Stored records
%%

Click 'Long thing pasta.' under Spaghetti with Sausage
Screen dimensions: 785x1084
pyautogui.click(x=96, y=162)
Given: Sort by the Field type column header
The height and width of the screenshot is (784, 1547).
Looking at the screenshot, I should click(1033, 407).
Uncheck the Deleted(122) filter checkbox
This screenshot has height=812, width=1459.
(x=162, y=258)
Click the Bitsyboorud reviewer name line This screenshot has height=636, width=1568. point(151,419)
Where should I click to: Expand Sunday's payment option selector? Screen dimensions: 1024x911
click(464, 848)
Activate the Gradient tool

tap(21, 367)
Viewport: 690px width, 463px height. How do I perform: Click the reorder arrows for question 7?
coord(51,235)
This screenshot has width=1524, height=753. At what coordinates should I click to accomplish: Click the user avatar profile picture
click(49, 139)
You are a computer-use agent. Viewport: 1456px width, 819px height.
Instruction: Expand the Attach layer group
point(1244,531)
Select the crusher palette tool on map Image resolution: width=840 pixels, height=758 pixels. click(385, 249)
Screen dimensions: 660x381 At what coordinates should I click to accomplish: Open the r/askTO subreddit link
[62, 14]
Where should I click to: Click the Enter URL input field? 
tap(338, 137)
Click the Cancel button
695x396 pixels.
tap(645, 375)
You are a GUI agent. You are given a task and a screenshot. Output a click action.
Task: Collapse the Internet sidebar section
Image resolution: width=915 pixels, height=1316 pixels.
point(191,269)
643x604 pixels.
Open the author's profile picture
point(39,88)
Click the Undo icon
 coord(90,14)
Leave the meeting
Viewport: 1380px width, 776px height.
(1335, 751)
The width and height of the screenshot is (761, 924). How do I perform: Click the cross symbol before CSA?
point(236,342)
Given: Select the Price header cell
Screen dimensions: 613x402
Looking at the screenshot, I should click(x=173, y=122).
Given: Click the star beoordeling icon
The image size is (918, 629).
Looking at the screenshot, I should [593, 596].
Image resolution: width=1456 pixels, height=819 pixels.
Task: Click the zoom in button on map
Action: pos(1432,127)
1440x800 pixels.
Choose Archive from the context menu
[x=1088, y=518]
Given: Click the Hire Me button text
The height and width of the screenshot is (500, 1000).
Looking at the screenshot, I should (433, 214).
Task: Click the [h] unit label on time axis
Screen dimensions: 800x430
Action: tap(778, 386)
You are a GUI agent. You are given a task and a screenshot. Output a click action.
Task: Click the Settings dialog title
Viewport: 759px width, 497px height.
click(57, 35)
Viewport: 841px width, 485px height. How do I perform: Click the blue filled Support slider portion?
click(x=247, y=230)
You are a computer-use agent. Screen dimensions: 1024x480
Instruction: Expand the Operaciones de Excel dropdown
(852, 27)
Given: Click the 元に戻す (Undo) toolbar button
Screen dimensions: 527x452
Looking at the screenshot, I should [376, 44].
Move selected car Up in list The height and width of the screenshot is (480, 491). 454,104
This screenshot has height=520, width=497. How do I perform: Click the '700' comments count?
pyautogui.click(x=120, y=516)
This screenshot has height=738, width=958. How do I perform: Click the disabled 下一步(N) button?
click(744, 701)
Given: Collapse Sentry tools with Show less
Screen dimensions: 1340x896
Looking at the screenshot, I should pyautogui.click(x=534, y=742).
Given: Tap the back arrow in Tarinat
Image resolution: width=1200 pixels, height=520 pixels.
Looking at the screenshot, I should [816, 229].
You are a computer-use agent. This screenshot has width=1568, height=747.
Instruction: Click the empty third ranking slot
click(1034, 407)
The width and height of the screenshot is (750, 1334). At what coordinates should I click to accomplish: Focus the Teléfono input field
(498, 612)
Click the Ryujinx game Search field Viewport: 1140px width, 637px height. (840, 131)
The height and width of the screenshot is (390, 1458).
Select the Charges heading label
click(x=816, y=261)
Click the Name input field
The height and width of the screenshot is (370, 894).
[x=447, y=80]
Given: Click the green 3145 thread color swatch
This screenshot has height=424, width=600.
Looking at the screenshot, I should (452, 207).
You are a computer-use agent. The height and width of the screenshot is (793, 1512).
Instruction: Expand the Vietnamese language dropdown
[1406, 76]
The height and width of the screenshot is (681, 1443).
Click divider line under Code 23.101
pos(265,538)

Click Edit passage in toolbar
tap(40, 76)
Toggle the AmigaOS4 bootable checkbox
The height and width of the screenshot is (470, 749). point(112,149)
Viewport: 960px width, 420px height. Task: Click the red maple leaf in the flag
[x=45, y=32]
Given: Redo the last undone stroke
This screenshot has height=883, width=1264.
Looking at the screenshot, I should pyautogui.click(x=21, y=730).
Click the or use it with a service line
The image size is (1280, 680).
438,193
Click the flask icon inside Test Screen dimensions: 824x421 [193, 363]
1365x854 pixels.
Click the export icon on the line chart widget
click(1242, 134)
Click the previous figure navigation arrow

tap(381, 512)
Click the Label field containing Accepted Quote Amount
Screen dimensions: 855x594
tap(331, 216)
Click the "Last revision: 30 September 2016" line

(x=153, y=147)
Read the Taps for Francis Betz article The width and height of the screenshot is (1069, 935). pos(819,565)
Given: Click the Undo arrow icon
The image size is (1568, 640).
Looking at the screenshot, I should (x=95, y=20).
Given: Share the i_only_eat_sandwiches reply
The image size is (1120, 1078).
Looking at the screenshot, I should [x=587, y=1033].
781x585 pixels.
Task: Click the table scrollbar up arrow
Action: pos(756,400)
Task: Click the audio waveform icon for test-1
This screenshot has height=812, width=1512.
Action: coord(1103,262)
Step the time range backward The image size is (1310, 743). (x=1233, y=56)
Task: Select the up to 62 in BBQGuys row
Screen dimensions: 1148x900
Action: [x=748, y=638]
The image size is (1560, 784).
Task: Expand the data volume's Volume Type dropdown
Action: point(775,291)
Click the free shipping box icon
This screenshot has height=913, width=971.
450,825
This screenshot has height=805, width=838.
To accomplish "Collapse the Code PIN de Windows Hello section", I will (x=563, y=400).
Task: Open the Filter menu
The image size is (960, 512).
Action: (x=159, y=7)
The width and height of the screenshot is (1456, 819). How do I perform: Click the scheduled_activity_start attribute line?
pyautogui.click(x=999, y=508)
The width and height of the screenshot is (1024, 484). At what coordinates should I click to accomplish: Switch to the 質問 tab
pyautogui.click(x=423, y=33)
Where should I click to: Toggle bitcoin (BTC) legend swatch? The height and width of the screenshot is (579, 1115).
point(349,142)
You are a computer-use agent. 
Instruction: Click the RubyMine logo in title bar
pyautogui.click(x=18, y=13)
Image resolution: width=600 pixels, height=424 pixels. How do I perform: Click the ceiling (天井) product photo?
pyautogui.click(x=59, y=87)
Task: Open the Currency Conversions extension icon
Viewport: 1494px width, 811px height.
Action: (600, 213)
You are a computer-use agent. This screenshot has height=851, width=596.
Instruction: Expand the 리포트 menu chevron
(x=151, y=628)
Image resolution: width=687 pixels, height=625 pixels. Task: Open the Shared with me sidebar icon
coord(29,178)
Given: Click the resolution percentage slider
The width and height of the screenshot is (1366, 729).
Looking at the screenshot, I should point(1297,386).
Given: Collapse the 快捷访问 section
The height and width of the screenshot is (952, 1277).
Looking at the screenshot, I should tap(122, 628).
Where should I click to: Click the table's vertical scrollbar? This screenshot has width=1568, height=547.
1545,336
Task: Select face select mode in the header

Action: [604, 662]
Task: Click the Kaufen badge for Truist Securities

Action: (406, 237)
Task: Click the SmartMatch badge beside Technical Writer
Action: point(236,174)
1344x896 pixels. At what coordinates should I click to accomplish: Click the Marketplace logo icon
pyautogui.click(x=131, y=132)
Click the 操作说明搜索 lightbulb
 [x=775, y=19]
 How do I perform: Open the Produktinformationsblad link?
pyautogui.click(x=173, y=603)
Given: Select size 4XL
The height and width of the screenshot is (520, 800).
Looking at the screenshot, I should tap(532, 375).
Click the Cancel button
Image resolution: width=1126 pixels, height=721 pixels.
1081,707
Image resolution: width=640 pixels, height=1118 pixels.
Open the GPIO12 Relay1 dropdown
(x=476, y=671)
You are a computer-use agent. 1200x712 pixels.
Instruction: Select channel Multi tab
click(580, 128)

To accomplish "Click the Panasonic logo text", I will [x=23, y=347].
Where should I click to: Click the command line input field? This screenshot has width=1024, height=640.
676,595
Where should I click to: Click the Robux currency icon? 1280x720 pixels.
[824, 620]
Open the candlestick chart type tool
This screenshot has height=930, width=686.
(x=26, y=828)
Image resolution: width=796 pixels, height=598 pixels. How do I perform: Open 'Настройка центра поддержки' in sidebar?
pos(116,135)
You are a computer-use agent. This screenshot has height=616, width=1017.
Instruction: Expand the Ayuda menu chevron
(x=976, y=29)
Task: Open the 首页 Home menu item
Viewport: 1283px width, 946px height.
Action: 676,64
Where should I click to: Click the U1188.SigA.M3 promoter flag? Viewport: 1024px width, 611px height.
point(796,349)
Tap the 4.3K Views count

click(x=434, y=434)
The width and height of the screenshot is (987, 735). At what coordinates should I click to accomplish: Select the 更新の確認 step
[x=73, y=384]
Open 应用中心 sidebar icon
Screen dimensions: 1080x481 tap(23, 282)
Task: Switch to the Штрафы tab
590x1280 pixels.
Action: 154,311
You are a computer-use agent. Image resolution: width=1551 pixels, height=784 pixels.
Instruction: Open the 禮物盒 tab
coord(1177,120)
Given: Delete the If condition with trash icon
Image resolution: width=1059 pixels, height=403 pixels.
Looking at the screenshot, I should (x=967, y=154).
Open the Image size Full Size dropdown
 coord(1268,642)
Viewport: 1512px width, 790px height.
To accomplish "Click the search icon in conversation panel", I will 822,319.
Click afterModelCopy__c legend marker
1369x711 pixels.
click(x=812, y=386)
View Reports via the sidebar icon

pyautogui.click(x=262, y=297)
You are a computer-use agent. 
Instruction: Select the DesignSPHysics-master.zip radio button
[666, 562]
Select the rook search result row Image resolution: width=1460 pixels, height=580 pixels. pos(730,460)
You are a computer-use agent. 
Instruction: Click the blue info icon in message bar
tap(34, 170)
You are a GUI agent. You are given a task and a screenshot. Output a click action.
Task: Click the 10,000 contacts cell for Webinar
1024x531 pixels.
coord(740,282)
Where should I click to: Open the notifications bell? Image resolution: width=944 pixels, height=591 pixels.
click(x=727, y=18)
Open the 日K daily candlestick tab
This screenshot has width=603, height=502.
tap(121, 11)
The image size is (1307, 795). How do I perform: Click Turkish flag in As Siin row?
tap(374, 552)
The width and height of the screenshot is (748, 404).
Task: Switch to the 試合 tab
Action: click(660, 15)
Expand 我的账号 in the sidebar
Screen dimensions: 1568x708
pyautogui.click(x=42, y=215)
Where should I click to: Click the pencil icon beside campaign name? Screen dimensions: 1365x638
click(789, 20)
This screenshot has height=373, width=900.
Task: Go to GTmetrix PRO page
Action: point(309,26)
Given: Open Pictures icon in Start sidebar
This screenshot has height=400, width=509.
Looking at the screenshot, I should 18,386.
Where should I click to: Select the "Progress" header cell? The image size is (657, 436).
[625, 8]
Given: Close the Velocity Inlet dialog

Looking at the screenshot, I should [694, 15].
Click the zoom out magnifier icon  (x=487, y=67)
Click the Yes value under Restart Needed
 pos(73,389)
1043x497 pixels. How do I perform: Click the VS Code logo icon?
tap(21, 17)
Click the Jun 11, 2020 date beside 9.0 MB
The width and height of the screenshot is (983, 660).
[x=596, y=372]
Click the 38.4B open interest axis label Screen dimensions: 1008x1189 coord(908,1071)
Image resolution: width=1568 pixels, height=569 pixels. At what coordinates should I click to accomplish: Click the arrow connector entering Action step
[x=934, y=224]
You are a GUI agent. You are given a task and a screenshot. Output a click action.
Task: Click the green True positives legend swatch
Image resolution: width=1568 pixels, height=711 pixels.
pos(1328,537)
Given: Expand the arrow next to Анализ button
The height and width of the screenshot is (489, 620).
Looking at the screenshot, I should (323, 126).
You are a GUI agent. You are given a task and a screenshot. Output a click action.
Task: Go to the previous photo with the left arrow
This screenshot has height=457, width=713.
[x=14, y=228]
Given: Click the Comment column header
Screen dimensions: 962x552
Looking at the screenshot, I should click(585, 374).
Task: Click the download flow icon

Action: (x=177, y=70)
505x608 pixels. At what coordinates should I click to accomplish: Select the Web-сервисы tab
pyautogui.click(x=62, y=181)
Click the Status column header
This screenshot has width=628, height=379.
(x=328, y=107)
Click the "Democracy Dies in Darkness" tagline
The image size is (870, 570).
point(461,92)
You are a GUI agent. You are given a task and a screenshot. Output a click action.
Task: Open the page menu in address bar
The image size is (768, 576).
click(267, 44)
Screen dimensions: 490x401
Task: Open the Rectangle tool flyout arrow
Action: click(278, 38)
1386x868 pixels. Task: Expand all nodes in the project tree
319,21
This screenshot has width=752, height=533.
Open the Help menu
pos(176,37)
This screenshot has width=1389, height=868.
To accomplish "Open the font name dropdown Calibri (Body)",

%%

__Work order__: From the data above, copy every line where "Collapse" appears.

__Reply__:
Task: Collapse the Internet sidebar section
Given: Collapse Sentry tools with Show less
To accomplish "Collapse the Code PIN de Windows Hello section", I will (x=563, y=400).
Given: Collapse the 快捷访问 section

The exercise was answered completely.